驚きと喜び。突然、日本シリーズが甲子園にやって来た (2ページ目)
橋元さんと路上で立ち話をしていると、作業着姿の男性がこっちへ向かってきた。
「兄チャン、甲子園行くんか。ええなあ。オレは(チケットの)抽選に当たらんかった。今日の試合は(日本シリーズの)一発目で大事やから、しっかり応援頼むな」
やっぱり、橋元さんの姿はイヤでも人目を引くのだった。
「確かにここにくるまでに、今みたいにいろんな人に声をかけられましたよ(笑)。でも、アマではこれもフツーのことなんです。これからもっと沸いてきますよ」
谷好隆さん(80歳)は千船駅前で、たばこ店と立ち飲み店を営んでいる。シーズン席を内外野で4席、何十年も保有し続けている。ご夫妻で旅行をする際には、オーダーメイドの、ひと目でタイガースとわかる虎の刺繍の入った背広やネクタイを着用する。店先に座る谷さんの手元には九州のガイドブックが置かれている。
「九州の試合も3つとも取れた。娘が電話でうまく取ってくれた。これで1週間は仕事にならんね(笑)」
甲子園の4試合分も、シーズン席保有者の優先権で確保。最大で7試合を見ることができる。話をしていて思ったことは、あと数時間後に日本シリーズが始まるというのに、実に落ち着き払っていることだった。

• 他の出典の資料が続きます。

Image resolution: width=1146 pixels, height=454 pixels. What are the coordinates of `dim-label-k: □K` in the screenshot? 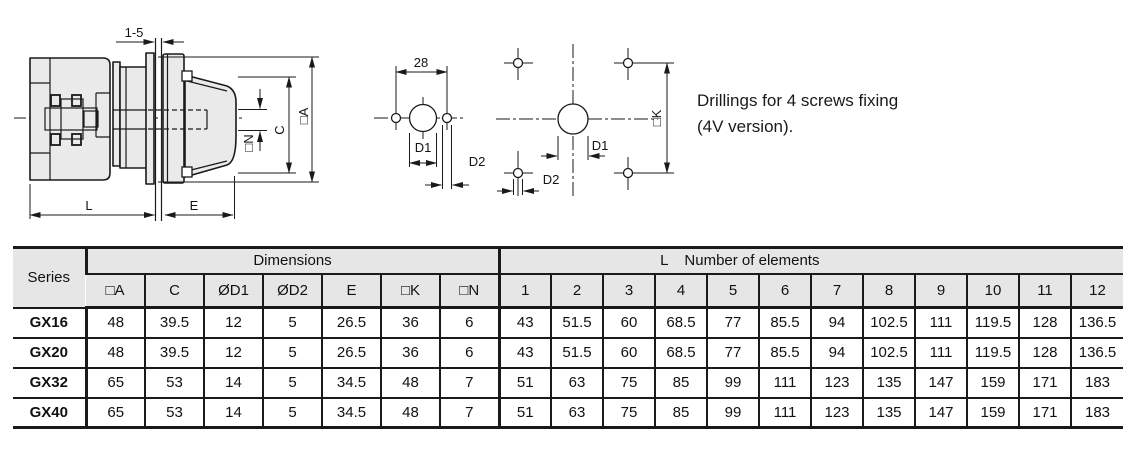 It's located at (656, 118).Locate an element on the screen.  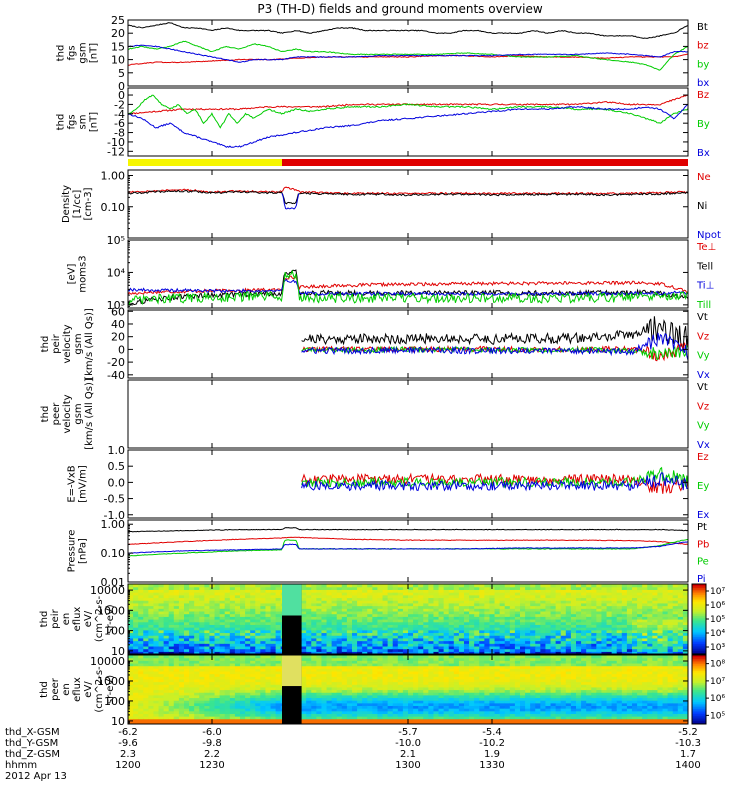
y-axis-label: en is located at coordinates (66, 690).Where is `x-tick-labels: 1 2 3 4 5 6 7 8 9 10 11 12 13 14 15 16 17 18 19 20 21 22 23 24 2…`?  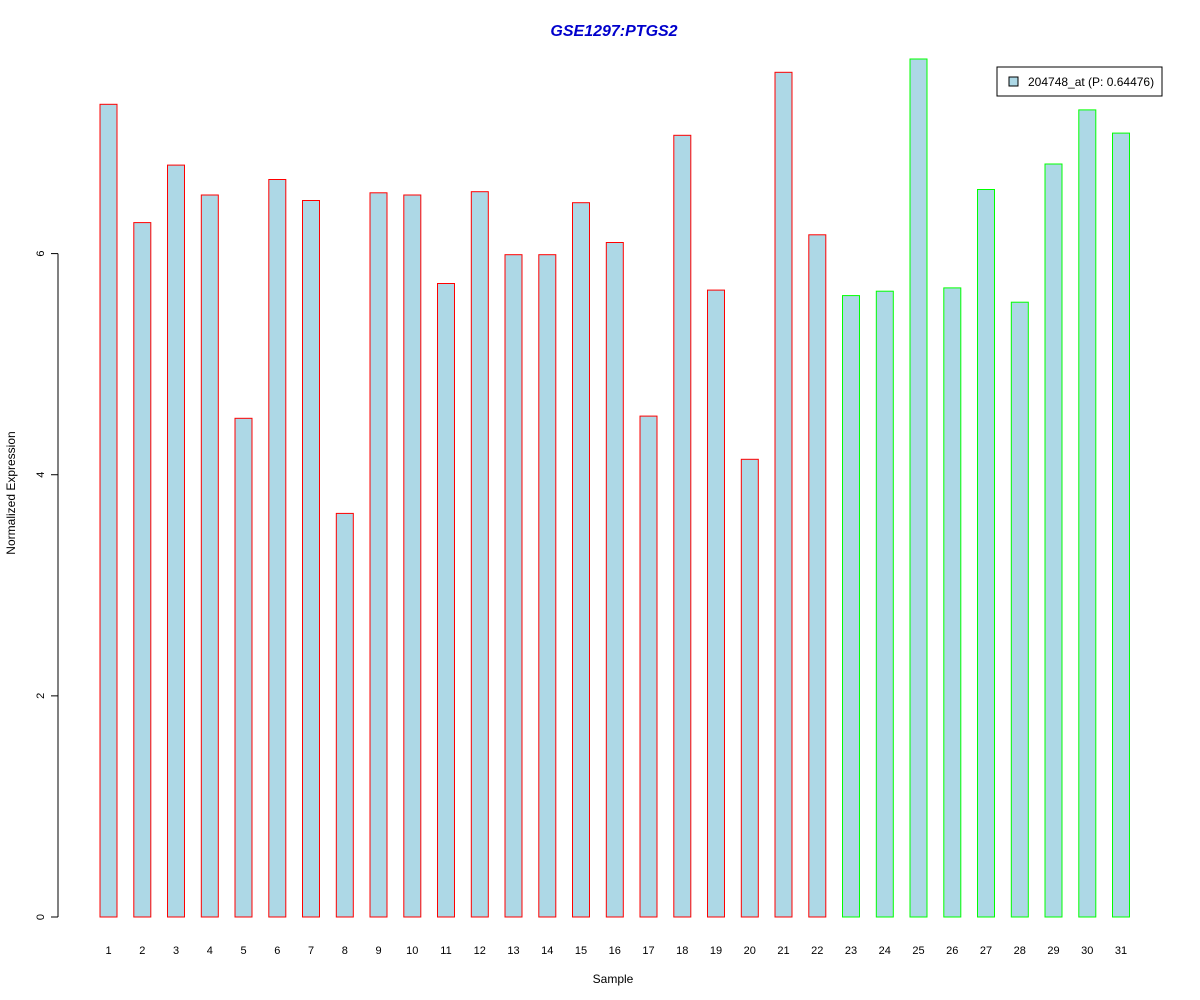
x-tick-labels: 1 2 3 4 5 6 7 8 9 10 11 12 13 14 15 16 17 18 19 20 21 22 23 24 2… is located at coordinates (616, 951).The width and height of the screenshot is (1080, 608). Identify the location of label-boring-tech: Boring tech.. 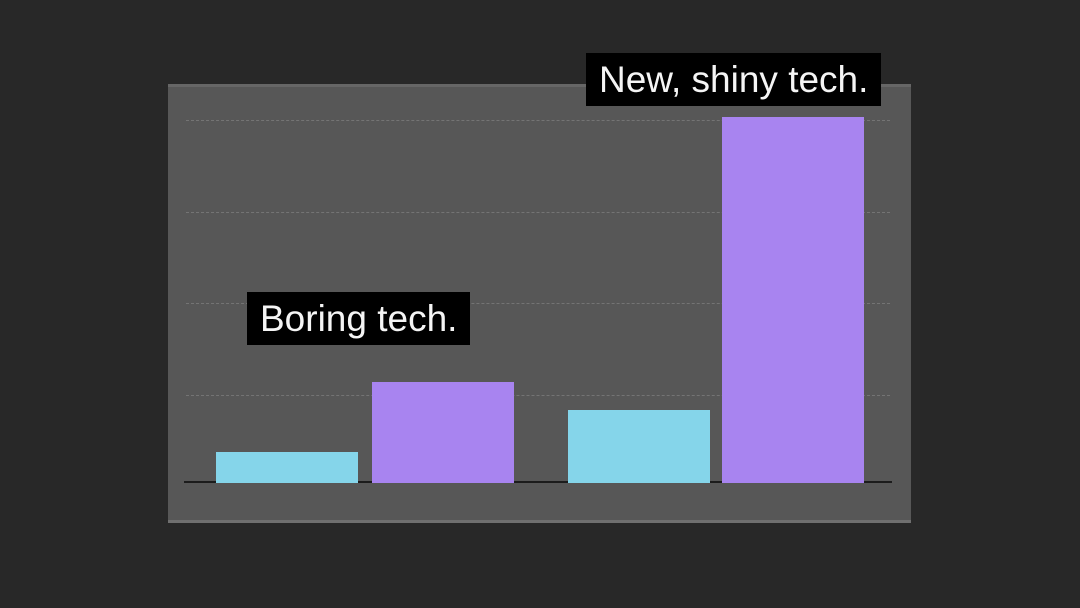
(359, 318).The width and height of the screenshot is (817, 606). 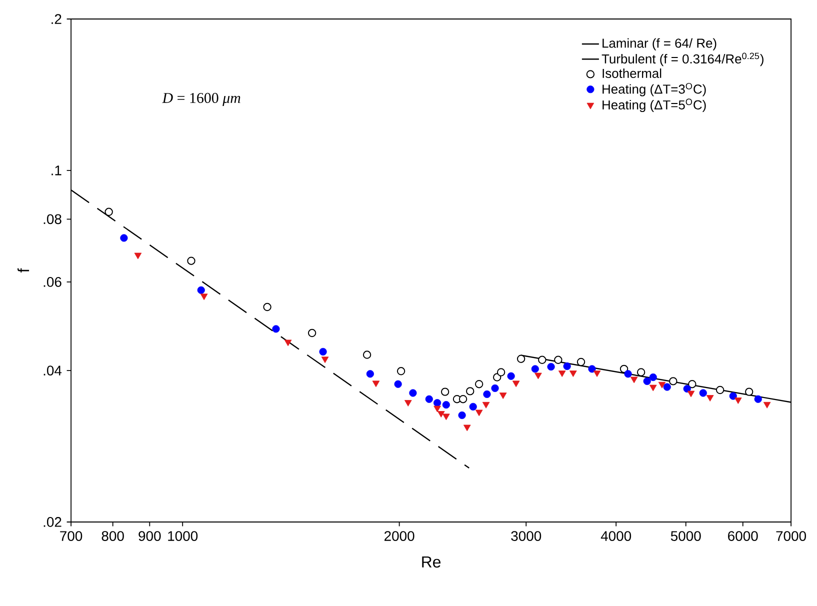 I want to click on x-tick-label: 6000, so click(x=743, y=536).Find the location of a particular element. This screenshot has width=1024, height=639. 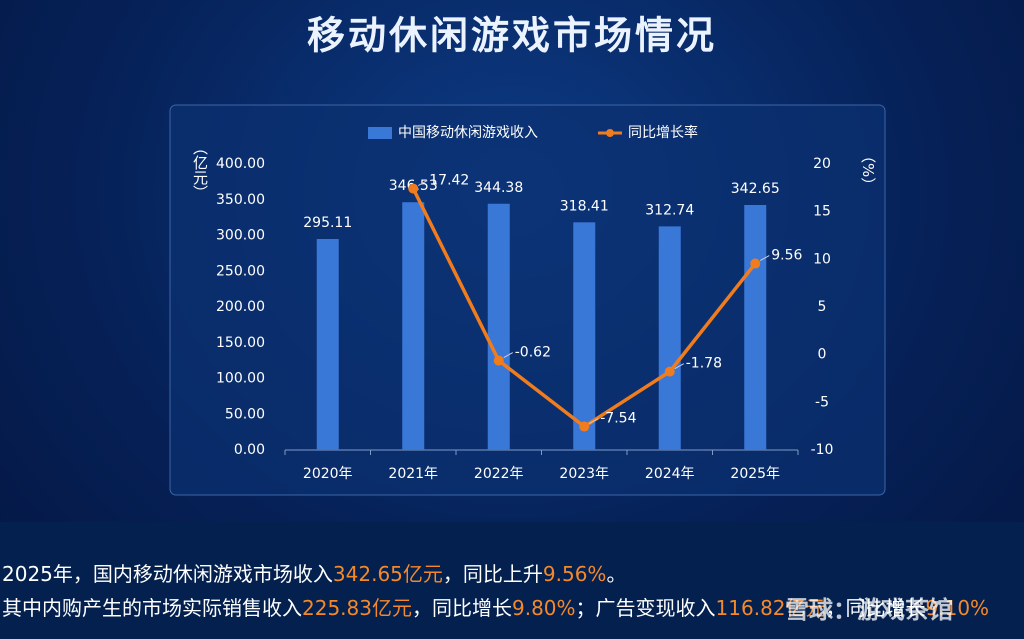

y2-tick-label: 10 is located at coordinates (822, 259).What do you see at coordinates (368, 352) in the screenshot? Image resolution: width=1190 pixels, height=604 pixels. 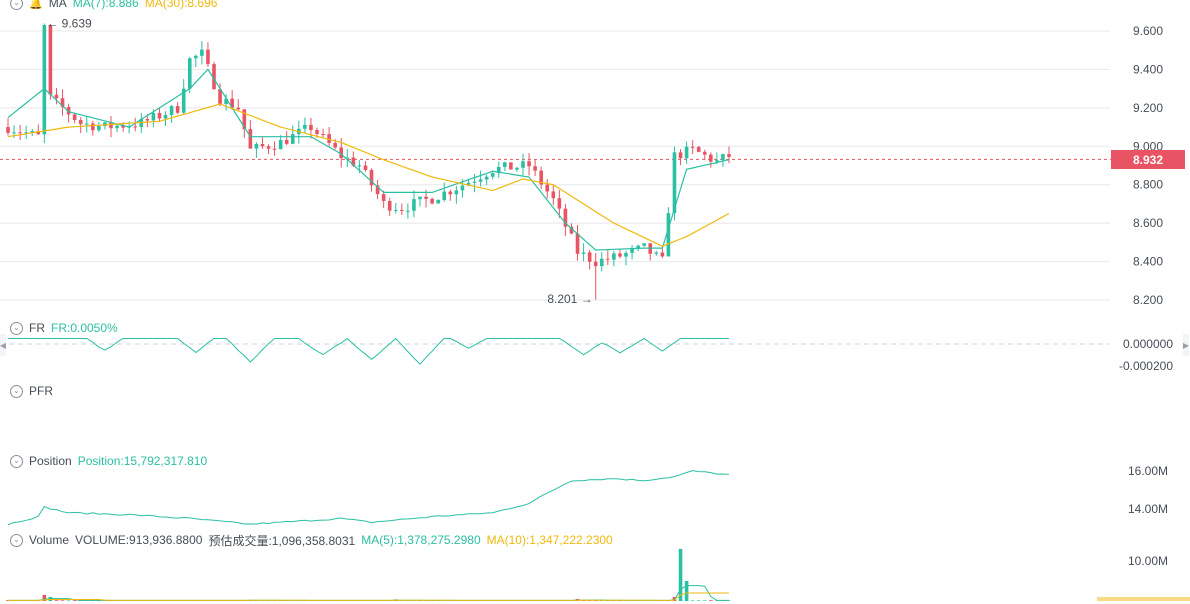 I see `fr-line` at bounding box center [368, 352].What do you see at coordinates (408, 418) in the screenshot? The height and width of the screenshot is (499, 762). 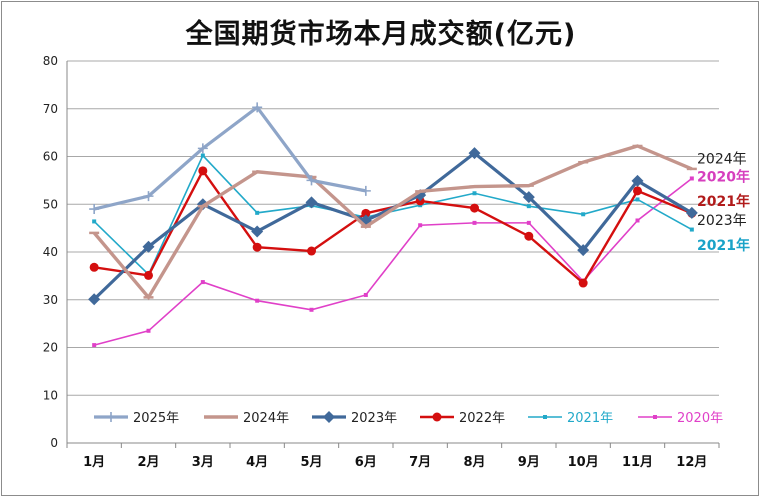 I see `legend: 2025年 2024年 2023年 2022年 2021年 2020年` at bounding box center [408, 418].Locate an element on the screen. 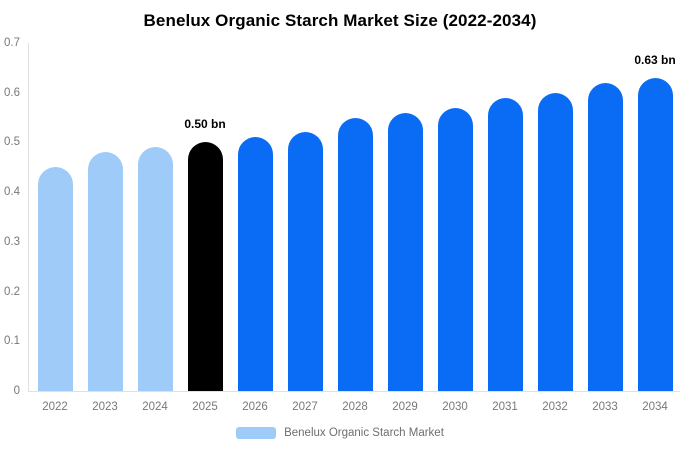  y-axis-tick-label: 0.1 is located at coordinates (12, 342).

「私も歳なんやろか。そりゃ力は入ってるけど、ソワソワせえへんようになったなぁ。この前の日本シリーズ(2005年)は心ウキウキやったけど。あの時は勝ちたいなという思いでいたらボロ負けしたけどな(ロッテに0勝4敗)」
―― 今年、リーグ優勝してないという引け目がどこかに?
「あるんやろうか......。でも、リーグ優勝して日本シリーズで負けたら残念やしな。2位なら負けても万々歳や。勝って儲けもんなんやから。今の気持ちとしては、負けるにしても、ええ試合して2つでも勝てればそれでええな。そりゃ4勝3敗が理想的だけど、正直、実力はソフトバンクが上でしょう。とにかく今年はタナボタやからね。CSもまず広島が勝つやろう思うてたし、巨人には2つ勝てばええなぁくらいでしたから」
話しを聞いていた谷夫人は「でも生きているうちに、また日本シリーズが見ることできてよかったですよね」といたずらっぽく笑った。
「これであと10年はまずないですからな」(谷さん)
「お父さんも10年後は90(歳)やもんね」(夫人)
「生きててもボケとるな。きっと野球もわからへんようになっとる(笑)」(谷さん)
―― 来年、優勝する可能性もありますよ。戦力も補強するでしょうし。
そう言うと、ふたりは「さー」と口を揃えた。この"あうんの呼吸"はさすが名夫婦と、うらやましく思うのだった。